The distinction is actually important.
- nano agent is a small, single-purpose AI tool built and owned by a domain-specific team. Each solves one problem well rather than many problems well.
- super agent Acts as an intelligent dispatcher. This is a routing layer that directs requests to the appropriate nano agent without the user knowing where to look or what to request.
- thick agent It sits in the middle and handles domain-level routing before handing off work to more specific agents below.
The senior vice president explains the principle with a simple analogy. “The Swiss Army knife does many things, but not enough. A fork, a spoon, and a knife – those three things will usually make your dinner better than a pocket knife.”
For retail technology leaders, the operational implications are clear. A single monolithic AI deployment introduces a single point of failure and a single point of slowdown. Federated networks of task-specific agents create resilience, speed, clear ownership, and scale in ways that centralized systems cannot.
Building the infrastructure to build the agent, not just the agent itself
David’s most sophisticated insight in this conversation is not about any particular agent. This is about what happens when organizations stop treating AI implementation as a series of projects and start treating it as a manufacturing capability.
Glick calls this “the machine that builds machines.” The idea is simple. Rather than investing engineering effort to build one agent at a time, invest in platforms, processes, and standards that make agent development reproducible, fast, and scalable across all domains in your organization.
The practical differences between these two approaches are:
- project thinking produces individual agents that behave well on their own, but require the same effort to build each time.
- platform thinking Generate an agent factory. This is an infrastructure that domain teams can use to launch, test, and deploy agents from scratch.
Glick is candid about the current situation in most organizations, including his own. His team created three separate agent-building platforms across various functions such as finance, human resources, and operations, each optimized for its own domain. Rather than treating this as a problem to be eliminated, he sees it as an acceptable stage of maturity.

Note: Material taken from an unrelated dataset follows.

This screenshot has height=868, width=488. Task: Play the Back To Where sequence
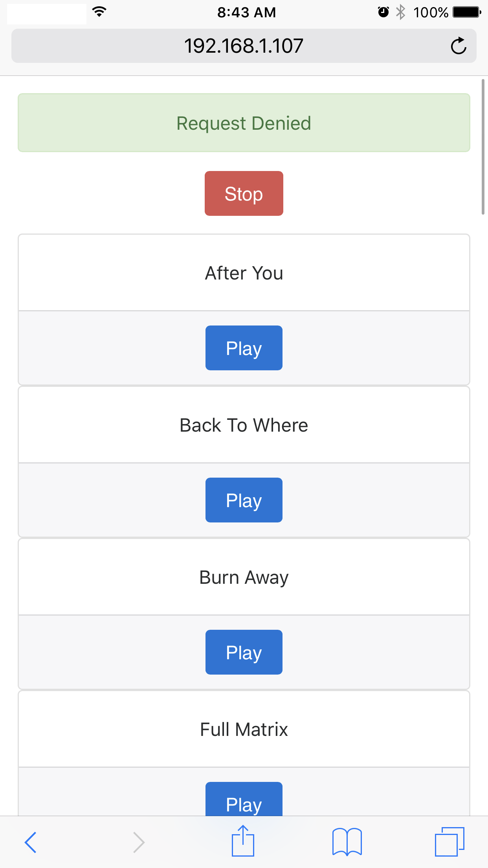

“We’d rather have two things that do something than do nothing. The people in my finance technology team built what works best for them. The people in my HR technology team built something a little different, but it works well for them and gives them access to the data they need.”
- David Glick, Senior Vice President, Walmart Enterprise Business Services
Rule of thumb for retail industry leaders: Early duplication of agent infrastructure is acceptable. There are no absences. The priority is to let the domain team build, iterate, and integrate what works. Organizations that wait for the perfect integration platform before implementing will find themselves years behind those that build sloppily and learn quickly.